With every line kept intact, print the entries that appear below.

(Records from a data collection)
##########

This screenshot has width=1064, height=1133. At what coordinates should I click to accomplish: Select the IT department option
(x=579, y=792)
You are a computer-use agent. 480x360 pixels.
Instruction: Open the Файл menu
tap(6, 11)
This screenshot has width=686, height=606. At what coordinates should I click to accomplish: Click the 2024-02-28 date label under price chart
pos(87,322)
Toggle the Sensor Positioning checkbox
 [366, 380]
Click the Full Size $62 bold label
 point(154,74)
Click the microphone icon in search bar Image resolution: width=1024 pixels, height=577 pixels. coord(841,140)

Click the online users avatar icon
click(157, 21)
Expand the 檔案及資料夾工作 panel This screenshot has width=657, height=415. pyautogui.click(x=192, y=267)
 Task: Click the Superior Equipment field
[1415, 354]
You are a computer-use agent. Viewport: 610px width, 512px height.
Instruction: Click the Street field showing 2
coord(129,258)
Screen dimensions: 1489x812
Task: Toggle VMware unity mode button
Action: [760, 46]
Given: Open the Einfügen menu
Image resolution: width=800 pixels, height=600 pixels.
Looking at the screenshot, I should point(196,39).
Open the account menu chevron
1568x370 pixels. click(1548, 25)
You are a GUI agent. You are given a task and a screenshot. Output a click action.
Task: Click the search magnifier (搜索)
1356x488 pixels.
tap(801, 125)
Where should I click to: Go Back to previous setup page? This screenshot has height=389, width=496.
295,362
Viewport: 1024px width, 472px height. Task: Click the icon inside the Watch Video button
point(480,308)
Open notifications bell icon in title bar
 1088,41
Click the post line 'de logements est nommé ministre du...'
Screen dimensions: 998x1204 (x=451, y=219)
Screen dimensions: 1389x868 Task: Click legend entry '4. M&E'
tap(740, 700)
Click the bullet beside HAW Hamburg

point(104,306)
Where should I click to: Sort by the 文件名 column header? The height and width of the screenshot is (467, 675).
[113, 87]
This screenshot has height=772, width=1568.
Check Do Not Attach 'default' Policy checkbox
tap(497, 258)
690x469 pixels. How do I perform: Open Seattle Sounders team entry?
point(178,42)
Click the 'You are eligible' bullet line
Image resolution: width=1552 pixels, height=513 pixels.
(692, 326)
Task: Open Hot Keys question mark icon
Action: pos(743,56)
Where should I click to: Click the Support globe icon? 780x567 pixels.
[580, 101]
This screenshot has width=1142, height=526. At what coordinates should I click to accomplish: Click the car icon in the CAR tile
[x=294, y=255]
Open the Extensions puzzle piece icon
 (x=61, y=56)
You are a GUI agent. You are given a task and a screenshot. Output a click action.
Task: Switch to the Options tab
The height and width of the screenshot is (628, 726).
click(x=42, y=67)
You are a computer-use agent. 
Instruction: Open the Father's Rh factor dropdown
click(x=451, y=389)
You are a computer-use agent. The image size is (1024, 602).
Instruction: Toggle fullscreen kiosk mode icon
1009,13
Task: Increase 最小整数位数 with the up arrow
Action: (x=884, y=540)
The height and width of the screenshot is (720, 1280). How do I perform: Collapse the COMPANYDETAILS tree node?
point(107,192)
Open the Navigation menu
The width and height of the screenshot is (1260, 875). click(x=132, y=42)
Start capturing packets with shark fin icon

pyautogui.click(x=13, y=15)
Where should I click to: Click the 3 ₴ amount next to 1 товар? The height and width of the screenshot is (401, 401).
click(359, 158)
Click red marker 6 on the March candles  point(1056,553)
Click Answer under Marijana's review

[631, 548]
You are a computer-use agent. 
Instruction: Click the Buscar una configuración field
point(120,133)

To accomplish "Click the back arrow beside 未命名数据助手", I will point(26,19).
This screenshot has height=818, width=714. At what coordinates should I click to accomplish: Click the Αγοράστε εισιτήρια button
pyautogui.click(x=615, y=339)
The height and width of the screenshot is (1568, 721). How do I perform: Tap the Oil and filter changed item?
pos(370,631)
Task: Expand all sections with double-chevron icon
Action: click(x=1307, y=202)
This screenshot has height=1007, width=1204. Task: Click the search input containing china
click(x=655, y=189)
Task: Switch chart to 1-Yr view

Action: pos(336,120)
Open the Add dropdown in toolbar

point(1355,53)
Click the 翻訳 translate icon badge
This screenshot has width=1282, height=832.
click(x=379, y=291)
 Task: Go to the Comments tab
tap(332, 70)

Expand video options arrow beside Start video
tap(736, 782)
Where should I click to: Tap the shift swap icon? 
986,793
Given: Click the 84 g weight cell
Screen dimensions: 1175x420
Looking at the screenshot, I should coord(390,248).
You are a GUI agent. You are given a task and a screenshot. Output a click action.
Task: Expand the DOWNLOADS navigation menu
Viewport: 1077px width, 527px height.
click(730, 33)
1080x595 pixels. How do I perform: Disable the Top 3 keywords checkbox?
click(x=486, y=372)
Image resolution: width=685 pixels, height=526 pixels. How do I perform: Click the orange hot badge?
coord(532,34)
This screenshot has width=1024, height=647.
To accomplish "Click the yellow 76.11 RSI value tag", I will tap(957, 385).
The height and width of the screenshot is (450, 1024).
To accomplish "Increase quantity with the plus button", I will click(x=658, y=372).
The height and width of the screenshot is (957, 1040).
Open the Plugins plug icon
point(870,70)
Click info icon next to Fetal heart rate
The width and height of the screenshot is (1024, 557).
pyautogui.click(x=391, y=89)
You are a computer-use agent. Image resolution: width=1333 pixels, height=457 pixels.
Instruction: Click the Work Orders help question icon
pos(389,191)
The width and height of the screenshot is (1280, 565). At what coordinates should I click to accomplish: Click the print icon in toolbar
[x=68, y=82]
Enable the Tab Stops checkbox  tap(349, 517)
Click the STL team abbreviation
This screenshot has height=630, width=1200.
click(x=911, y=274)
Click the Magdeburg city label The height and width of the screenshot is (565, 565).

##########

#### EXERCISE RESULT
This screenshot has width=1064, height=1133. At what coordinates should I click to accomplish: Select the IT department option
(x=579, y=792)
You are a computer-use agent. 480x360 pixels.
Instruction: Open the Файл menu
tap(6, 11)
This screenshot has width=686, height=606. At what coordinates should I click to accomplish: Click the 2024-02-28 date label under price chart
pos(87,322)
Toggle the Sensor Positioning checkbox
 [366, 380]
Click the Full Size $62 bold label
 point(154,74)
Click the microphone icon in search bar Image resolution: width=1024 pixels, height=577 pixels. coord(841,140)

Click the online users avatar icon
click(157, 21)
Expand the 檔案及資料夾工作 panel This screenshot has width=657, height=415. pyautogui.click(x=192, y=267)
 Task: Click the Superior Equipment field
[1415, 354]
You are a computer-use agent. Viewport: 610px width, 512px height.
Instruction: Click the Street field showing 2
coord(129,258)
Screen dimensions: 1489x812
Task: Toggle VMware unity mode button
Action: [760, 46]
Given: Open the Einfügen menu
Image resolution: width=800 pixels, height=600 pixels.
Looking at the screenshot, I should point(196,39).
Open the account menu chevron
1568x370 pixels. click(1548, 25)
You are a GUI agent. You are given a task and a screenshot. Output a click action.
Task: Click the search magnifier (搜索)
1356x488 pixels.
tap(801, 125)
Where should I click to: Go Back to previous setup page? This screenshot has height=389, width=496.
295,362
Viewport: 1024px width, 472px height. Task: Click the icon inside the Watch Video button
point(480,308)
Open notifications bell icon in title bar
 1088,41
Click the post line 'de logements est nommé ministre du...'
Screen dimensions: 998x1204 (x=451, y=219)
Screen dimensions: 1389x868 Task: Click legend entry '4. M&E'
tap(740, 700)
Click the bullet beside HAW Hamburg

point(104,306)
Where should I click to: Sort by the 文件名 column header? The height and width of the screenshot is (467, 675).
[113, 87]
This screenshot has height=772, width=1568.
Check Do Not Attach 'default' Policy checkbox
tap(497, 258)
690x469 pixels. How do I perform: Open Seattle Sounders team entry?
point(178,42)
Click the 'You are eligible' bullet line
Image resolution: width=1552 pixels, height=513 pixels.
(692, 326)
Task: Open Hot Keys question mark icon
Action: pos(743,56)
Where should I click to: Click the Support globe icon? 780x567 pixels.
[580, 101]
This screenshot has width=1142, height=526. At what coordinates should I click to accomplish: Click the car icon in the CAR tile
[x=294, y=255]
Open the Extensions puzzle piece icon
 (x=61, y=56)
You are a GUI agent. You are given a task and a screenshot. Output a click action.
Task: Switch to the Options tab
The height and width of the screenshot is (628, 726).
click(x=42, y=67)
You are a computer-use agent. 
Instruction: Open the Father's Rh factor dropdown
click(x=451, y=389)
You are a computer-use agent. The image size is (1024, 602).
Instruction: Toggle fullscreen kiosk mode icon
1009,13
Task: Increase 最小整数位数 with the up arrow
Action: (x=884, y=540)
The height and width of the screenshot is (720, 1280). How do I perform: Collapse the COMPANYDETAILS tree node?
point(107,192)
Open the Navigation menu
The width and height of the screenshot is (1260, 875). click(x=132, y=42)
Start capturing packets with shark fin icon

pyautogui.click(x=13, y=15)
Where should I click to: Click the 3 ₴ amount next to 1 товар? The height and width of the screenshot is (401, 401).
click(359, 158)
Click red marker 6 on the March candles  point(1056,553)
Click Answer under Marijana's review

[631, 548]
You are a computer-use agent. 
Instruction: Click the Buscar una configuración field
point(120,133)

To accomplish "Click the back arrow beside 未命名数据助手", I will point(26,19).
This screenshot has height=818, width=714. At what coordinates should I click to accomplish: Click the Αγοράστε εισιτήρια button
pyautogui.click(x=615, y=339)
The height and width of the screenshot is (1568, 721). How do I perform: Tap the Oil and filter changed item?
pos(370,631)
Task: Expand all sections with double-chevron icon
Action: click(x=1307, y=202)
This screenshot has height=1007, width=1204. Task: Click the search input containing china
click(x=655, y=189)
Task: Switch chart to 1-Yr view

Action: pos(336,120)
Open the Add dropdown in toolbar

point(1355,53)
Click the 翻訳 translate icon badge
This screenshot has width=1282, height=832.
click(x=379, y=291)
 Task: Go to the Comments tab
tap(332, 70)

Expand video options arrow beside Start video
tap(736, 782)
Where should I click to: Tap the shift swap icon? 
986,793
Given: Click the 84 g weight cell
Screen dimensions: 1175x420
Looking at the screenshot, I should coord(390,248).
You are a GUI agent. You are given a task and a screenshot. Output a click action.
Task: Expand the DOWNLOADS navigation menu
Viewport: 1077px width, 527px height.
click(730, 33)
1080x595 pixels. How do I perform: Disable the Top 3 keywords checkbox?
click(x=486, y=372)
Image resolution: width=685 pixels, height=526 pixels. How do I perform: Click the orange hot badge?
coord(532,34)
This screenshot has width=1024, height=647.
To accomplish "Click the yellow 76.11 RSI value tag", I will tap(957, 385).
The height and width of the screenshot is (450, 1024).
To accomplish "Increase quantity with the plus button", I will click(x=658, y=372).
The height and width of the screenshot is (957, 1040).
Open the Plugins plug icon
point(870,70)
Click info icon next to Fetal heart rate
The width and height of the screenshot is (1024, 557).
pyautogui.click(x=391, y=89)
You are a computer-use agent. Image resolution: width=1333 pixels, height=457 pixels.
Instruction: Click the Work Orders help question icon
pos(389,191)
The width and height of the screenshot is (1280, 565). At what coordinates should I click to accomplish: Click the print icon in toolbar
[x=68, y=82]
Enable the Tab Stops checkbox  tap(349, 517)
Click the STL team abbreviation
This screenshot has height=630, width=1200.
click(x=911, y=274)
Click the Magdeburg city label The height and width of the screenshot is (565, 565).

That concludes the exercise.